__About this task__. Continue the forum thread about the Traxxas speed run car, starting right after the last line shown.

[[ Document extract open ]]

I was REALLY surprised that a big company like Traxxas has released a car like this. It is has a very specific niche. I was impressed at the design and engineering.

If you dont know my background, Ive done a lot of work and design in speed run cars. Ive had 4 speed run cars (X2,X3,X5,X3 V2) before I got back into offroad about a year ago. I have 2 websites, www.fastestrc.blogspot.com and www.fastrc.blogspot.com.

This is my latest speed run car built on a 1/8 OFNA GTP aka X3 V2 that I am working on now.


----------



## sixshootertexan (Nov 27, 2006)

Nick I thought about you and Sunny when I saw that it would do 100. I remember seeing the video you shot of Sunny's Rustler approaching the 100 mark.


----------



## B4Maz (Aug 9, 2009)

[[ Document extract closed ]]
[[ Data section open ]]

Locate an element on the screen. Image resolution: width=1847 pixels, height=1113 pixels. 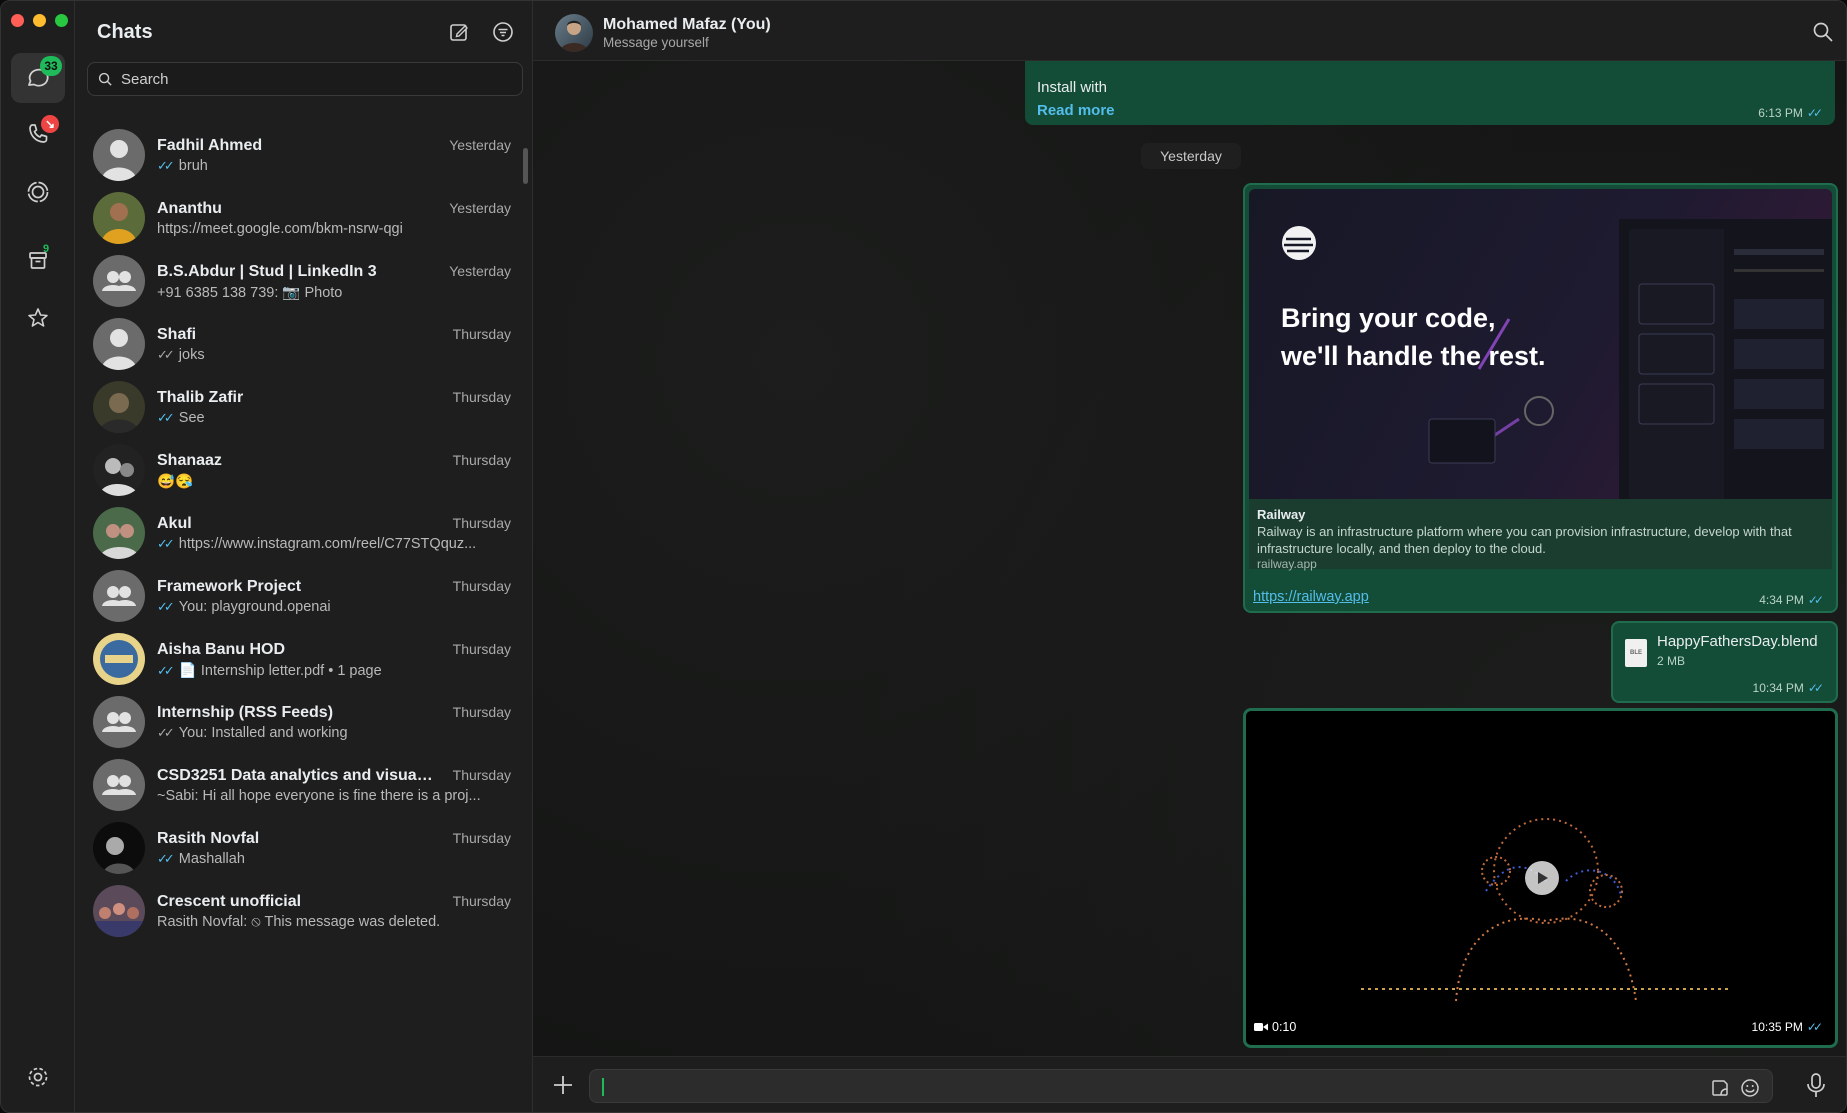
archived-nav-button: 9 is located at coordinates (38, 260).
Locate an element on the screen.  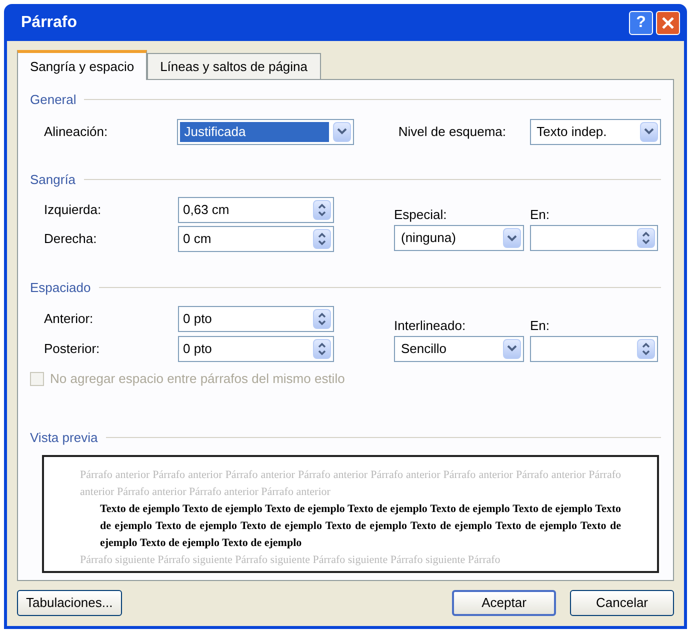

[[ Data section closed ]]

__Task response__.
Sixshooter, Sunny and I would go out at Houston Motorsport park to test our cars. It was a lot of fun.

You should see the video of me running into Greg at almost 80 mph!


----------



## sixshootertexan (Nov 27, 2006)

I seen it live.


----------



## RevoUsa (Jan 20, 2011)

B4Maz said:


> Sixshooter, Sunny and I would go out at Houston Motorsport park to test our cars. It was a lot of fun.
> 
> You should see the video of me running into Greg at almost 80 mph!


Holy **** ! Now that had to hurt!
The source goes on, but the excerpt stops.